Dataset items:
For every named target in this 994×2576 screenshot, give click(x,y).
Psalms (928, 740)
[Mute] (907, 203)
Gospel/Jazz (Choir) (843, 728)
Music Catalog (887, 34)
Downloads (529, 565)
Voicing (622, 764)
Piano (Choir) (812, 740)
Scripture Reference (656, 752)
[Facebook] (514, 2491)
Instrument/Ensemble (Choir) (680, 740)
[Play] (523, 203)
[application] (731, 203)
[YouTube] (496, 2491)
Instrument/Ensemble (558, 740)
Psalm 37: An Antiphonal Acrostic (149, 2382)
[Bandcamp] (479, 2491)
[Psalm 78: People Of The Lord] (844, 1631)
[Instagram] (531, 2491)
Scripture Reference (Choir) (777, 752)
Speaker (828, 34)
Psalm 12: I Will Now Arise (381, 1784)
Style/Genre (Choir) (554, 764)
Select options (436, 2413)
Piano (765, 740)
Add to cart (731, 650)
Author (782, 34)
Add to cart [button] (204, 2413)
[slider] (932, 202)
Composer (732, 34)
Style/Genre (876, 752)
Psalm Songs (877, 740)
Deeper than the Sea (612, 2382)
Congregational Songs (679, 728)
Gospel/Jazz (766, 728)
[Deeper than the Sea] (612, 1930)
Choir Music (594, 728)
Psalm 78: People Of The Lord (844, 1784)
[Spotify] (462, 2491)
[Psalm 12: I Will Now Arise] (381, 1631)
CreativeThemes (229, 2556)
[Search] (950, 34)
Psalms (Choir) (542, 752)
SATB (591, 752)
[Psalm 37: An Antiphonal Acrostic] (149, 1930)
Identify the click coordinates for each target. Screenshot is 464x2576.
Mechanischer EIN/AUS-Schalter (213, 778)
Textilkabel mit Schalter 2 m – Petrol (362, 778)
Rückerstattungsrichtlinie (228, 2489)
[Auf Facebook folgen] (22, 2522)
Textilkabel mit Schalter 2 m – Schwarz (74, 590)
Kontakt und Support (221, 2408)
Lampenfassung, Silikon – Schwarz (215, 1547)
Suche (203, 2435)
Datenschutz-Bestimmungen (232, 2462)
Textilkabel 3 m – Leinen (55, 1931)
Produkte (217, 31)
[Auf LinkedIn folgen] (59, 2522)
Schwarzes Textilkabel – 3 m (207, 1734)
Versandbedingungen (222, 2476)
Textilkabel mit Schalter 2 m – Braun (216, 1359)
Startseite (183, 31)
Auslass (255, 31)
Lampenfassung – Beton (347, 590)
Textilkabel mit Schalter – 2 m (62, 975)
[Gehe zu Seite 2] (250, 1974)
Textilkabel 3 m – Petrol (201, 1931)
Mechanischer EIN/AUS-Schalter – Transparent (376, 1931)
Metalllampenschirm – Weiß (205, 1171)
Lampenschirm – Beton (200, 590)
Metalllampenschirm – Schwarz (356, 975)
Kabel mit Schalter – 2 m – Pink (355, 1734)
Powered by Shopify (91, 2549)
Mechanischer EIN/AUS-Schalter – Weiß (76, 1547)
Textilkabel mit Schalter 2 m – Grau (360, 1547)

### TASK DETAILS:
Up to and including the line with "Deeper than the Sea (612, 2382)", output each line of the entries above exactly, starting from the first.

### RESPONSE FOR THIS EXERCISE:
For every named target in this 994×2576 screenshot, give click(x,y).
Psalms (928, 740)
[Mute] (907, 203)
Gospel/Jazz (Choir) (843, 728)
Music Catalog (887, 34)
Downloads (529, 565)
Voicing (622, 764)
Piano (Choir) (812, 740)
Scripture Reference (656, 752)
[Facebook] (514, 2491)
Instrument/Ensemble (Choir) (680, 740)
[Play] (523, 203)
[application] (731, 203)
[YouTube] (496, 2491)
Instrument/Ensemble (558, 740)
Psalm 37: An Antiphonal Acrostic (149, 2382)
[Bandcamp] (479, 2491)
[Psalm 78: People Of The Lord] (844, 1631)
[Instagram] (531, 2491)
Scripture Reference (Choir) (777, 752)
Speaker (828, 34)
Psalm 12: I Will Now Arise (381, 1784)
Style/Genre (Choir) (554, 764)
Select options (436, 2413)
Piano (765, 740)
Add to cart (731, 650)
Author (782, 34)
Add to cart [button] (204, 2413)
[slider] (932, 202)
Composer (732, 34)
Style/Genre (876, 752)
Psalm Songs (877, 740)
Deeper than the Sea (612, 2382)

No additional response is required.